Medicina específica ao gênero em todo o mundo
A necessidade de perspectivas de gênero nos currículos médicos tem sido reconhecida em nível governamental na Holanda e na Suécia.
O ministério holandês da Saúde iniciou um projeto nacional para incorporar as questões de gênero na educação médica na Universidade de Radboud, centro médico de Nijmegen, entre 2002 e 2005, e depois o estendeu a outras universidades.
O governo sueco iniciou várias avaliações da educação sobre gênero nas escolas médicas que afetaram as políticas universitárias locais. Em 2001, a Faculdade de Medicina da Universidade de Umeå decidiu integrar as perspectivas de gênero no currículo médico e foi criado um comitê para liderar o trabalho. O Instituto Karolinska da Suécia foi o primeiro na Europa a estabelecer o curso educacional online “Saúde e Doenças a partir de uma Perspectiva de Gênero”.
O treinamento específico em medicina de gênero é oferecido em algumas escolas médicas na Alemanha, Canadá e Estados Unidos, mas ainda não se tornou um esforço nacional.
Como parte do currículo piloto da Unisanté, os estudantes de medicina têm que passar uma semana inteira em uma clínica diagnosticando e cuidando dos pacientes.
Após a prática clínica, cada estudante deve apresentar um caso médico concreto a um médico e a um especialista em medicina de gênero da Unisanté e discutir qual o papel desempenhado pelo sexo do paciente.
Os estudantes então recebem um retorno do especialista e refletem sobre o raciocínio clínico respondendo a perguntas como: “Se o paciente fosse do sexo feminino, ou vice-versa, como o diagnóstico e os cuidados médicos oferecidos teriam sido diferentes?
Schwarz explica que isso permite aos estudantes identificar seus próprios preconceitos inconscientes no diagnóstico e tratamento e evitá-los ou minimizá-los na prática clínica futura.
Clair e Schwarz esperam levar sua iniciativa para todo o país. No ano passado, elas elaboraram uma proposta em colaboração com as principais escolas médicas suíças para integrar o gênero no currículo de todas as escolas médicas suíças e receberam financiamento da associação de universidades Swissuniverssities. “Acho que isso é um sinal de reconhecimento da eficácia de nossa abordagem”, diz Schwarz.

Dados de ancoragem em coordenadas de pixel:
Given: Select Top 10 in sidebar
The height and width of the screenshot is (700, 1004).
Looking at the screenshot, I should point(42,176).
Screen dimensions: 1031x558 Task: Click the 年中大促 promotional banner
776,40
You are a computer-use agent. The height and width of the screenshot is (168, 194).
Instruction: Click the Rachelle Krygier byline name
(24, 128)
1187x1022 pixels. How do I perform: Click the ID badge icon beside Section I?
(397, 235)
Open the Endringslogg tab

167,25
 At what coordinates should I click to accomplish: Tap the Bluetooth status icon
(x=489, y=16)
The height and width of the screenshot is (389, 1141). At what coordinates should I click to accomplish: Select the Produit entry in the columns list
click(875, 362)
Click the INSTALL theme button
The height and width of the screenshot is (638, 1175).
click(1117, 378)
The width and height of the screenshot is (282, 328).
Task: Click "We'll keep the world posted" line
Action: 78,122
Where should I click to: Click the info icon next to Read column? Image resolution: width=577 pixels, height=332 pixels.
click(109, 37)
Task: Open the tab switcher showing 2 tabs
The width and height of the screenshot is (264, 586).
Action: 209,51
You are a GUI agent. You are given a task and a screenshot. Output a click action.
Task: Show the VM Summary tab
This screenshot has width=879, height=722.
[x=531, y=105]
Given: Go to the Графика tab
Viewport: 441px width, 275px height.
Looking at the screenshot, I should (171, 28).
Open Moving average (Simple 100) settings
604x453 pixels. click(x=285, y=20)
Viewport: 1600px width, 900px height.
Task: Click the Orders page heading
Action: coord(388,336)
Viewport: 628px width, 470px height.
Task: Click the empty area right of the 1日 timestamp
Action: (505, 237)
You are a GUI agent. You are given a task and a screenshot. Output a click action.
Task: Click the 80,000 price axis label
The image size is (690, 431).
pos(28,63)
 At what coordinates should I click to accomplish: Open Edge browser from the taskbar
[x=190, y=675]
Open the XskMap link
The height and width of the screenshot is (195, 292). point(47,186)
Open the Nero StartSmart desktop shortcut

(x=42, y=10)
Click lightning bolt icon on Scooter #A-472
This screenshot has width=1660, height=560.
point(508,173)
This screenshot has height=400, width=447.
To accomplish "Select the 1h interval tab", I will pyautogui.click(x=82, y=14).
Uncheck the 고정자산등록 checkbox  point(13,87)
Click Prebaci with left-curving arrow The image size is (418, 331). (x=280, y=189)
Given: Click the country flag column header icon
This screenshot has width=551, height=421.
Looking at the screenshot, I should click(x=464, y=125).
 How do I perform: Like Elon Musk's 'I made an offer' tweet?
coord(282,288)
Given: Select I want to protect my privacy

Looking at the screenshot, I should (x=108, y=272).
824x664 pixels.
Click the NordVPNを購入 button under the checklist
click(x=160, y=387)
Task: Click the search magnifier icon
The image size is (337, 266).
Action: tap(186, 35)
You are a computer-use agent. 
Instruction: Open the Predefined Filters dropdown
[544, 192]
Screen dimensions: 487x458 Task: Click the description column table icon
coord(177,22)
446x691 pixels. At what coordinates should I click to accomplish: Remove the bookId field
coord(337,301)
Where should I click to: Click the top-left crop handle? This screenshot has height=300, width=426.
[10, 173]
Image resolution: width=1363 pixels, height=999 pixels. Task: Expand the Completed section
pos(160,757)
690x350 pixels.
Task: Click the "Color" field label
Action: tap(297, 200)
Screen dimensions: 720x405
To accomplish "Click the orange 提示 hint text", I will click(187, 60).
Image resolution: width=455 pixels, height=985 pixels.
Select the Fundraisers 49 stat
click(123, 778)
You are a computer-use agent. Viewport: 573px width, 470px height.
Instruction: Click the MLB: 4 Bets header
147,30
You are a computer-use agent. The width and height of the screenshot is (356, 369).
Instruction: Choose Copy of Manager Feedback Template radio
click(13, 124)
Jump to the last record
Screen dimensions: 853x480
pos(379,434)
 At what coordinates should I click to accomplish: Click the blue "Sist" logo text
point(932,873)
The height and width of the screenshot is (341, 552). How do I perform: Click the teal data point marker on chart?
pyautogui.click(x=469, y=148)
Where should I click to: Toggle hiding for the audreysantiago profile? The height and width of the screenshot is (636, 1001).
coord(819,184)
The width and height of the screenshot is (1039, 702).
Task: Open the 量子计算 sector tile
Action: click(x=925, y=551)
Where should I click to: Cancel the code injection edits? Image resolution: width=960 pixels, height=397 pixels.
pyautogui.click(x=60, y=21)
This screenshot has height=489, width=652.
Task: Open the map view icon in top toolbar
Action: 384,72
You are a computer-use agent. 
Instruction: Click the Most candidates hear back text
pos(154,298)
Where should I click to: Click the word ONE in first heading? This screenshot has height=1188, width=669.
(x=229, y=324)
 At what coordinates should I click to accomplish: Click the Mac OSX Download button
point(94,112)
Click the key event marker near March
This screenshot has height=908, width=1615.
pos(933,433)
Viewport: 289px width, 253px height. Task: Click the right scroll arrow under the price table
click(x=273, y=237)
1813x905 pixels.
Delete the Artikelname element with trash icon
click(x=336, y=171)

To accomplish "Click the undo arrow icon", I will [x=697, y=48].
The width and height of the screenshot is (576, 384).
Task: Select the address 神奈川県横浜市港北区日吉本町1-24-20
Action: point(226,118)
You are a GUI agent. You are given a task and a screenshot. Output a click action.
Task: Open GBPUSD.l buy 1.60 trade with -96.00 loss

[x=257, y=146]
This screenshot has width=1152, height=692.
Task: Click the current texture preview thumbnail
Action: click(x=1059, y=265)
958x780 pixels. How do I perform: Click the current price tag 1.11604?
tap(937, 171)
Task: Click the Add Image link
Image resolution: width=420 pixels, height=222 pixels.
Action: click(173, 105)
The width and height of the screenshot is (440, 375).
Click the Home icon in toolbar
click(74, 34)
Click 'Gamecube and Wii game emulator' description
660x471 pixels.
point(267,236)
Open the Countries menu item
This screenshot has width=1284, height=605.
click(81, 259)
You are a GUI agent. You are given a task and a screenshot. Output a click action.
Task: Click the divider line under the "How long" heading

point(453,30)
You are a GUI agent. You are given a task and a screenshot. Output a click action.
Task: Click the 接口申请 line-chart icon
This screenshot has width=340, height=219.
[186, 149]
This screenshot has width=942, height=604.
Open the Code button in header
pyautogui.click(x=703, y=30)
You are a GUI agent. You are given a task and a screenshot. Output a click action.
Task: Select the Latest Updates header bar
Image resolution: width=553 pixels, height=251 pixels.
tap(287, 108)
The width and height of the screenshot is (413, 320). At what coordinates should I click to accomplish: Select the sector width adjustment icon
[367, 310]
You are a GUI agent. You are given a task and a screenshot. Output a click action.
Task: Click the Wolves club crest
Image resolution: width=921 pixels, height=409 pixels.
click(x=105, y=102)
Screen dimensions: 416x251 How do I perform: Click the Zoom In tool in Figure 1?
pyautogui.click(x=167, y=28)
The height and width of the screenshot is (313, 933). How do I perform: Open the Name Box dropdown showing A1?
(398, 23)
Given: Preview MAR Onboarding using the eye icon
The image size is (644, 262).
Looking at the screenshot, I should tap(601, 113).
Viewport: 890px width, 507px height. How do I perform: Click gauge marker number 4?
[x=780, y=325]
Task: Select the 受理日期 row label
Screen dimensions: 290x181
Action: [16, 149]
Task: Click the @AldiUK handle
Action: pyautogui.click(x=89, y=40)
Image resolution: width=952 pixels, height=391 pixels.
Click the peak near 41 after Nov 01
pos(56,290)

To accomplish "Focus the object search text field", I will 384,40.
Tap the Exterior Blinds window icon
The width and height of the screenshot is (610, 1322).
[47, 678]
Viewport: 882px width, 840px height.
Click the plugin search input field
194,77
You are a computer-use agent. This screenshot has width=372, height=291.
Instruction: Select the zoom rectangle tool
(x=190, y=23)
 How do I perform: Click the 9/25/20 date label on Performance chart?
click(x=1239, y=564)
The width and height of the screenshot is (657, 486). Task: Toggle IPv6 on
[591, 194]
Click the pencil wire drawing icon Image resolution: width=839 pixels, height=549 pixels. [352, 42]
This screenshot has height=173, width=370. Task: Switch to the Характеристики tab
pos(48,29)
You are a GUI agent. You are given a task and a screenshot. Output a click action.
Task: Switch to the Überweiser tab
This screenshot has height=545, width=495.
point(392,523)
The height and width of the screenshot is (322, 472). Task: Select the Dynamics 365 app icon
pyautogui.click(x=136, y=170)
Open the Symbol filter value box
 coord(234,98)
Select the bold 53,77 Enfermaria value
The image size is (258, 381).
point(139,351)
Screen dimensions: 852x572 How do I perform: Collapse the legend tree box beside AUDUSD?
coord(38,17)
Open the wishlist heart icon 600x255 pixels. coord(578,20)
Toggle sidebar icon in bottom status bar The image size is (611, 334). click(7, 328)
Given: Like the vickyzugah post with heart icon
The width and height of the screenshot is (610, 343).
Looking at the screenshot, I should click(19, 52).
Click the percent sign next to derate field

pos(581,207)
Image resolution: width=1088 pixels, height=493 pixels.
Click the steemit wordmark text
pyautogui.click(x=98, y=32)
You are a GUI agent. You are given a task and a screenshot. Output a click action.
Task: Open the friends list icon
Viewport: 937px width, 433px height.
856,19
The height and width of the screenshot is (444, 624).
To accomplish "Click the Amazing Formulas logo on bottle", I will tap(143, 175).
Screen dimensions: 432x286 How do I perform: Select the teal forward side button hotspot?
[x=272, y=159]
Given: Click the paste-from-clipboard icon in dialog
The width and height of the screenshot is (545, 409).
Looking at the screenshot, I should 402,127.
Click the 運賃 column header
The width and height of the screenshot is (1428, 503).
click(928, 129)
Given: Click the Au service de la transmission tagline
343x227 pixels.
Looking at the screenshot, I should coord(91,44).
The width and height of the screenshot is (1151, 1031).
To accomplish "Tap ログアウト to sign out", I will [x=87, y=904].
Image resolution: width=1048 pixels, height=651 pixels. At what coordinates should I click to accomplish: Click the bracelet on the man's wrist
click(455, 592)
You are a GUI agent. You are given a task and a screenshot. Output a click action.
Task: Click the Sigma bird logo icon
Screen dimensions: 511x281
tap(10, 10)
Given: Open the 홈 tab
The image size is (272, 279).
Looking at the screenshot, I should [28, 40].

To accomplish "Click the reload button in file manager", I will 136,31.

:: EXERCÍCIO ::
Continue o texto sobre a medicina de gênero no ensino médico a partir da última frase apresentada.

:: RESPOSTA ::
Atualmente, a equipe está construindo uma plataforma eletrônica para compartilhar todo o material pedagógico e documentos de referência de todas as escolas médicas do país. Isto também se destina a incentivar seus pares a fazerem lobby para o ensino obrigatório de medicina específica de gênero em suas próprias universidades.
Gênero é uma questão científica
Embora a necessidade de aumentar a consciência de gênero tenha sido discutida durante décadas, poucas escolas médicas no mundo inteiro têm colocado iniciativas em prática de forma sistemática.
Carole Clair da Unisanté acredita que um desafio com o qual as escolas de medicina são confrontadas é a ideia arraigada de que gênero é político ou ideológico e não deve ser considerado uma questão científica. Mesmo dentro das escolas de medicina, alguns professores ainda consideram as diferenças de gênero uma questão tangencial na educação. Eles não estão dispostos a fazer grandes ajustes nos currículos existentes ou gastar tempo instruindo seus alunos sobre o assunto, diz Clair.
A educação médica cobre uma extensa gama de tópicos e métodos, portanto, pode ser um desafio acrescentar novos conteúdos. Clair observa que “foi um processo muito longo para sensibilizar nossos colegas para os problemas e convencê-los a incluir a perspectiva de gênero nos conteúdos de ensino”. Entretanto, na Suíça, o ensino específico de gênero está recebendo uma resposta positiva. A equipe da Unisanté está reunindo recursos e desenvolvendo material educacional junto com outras universidades médicas, a fim de integrar com sucesso sexo e gênero no currículo médico suíço.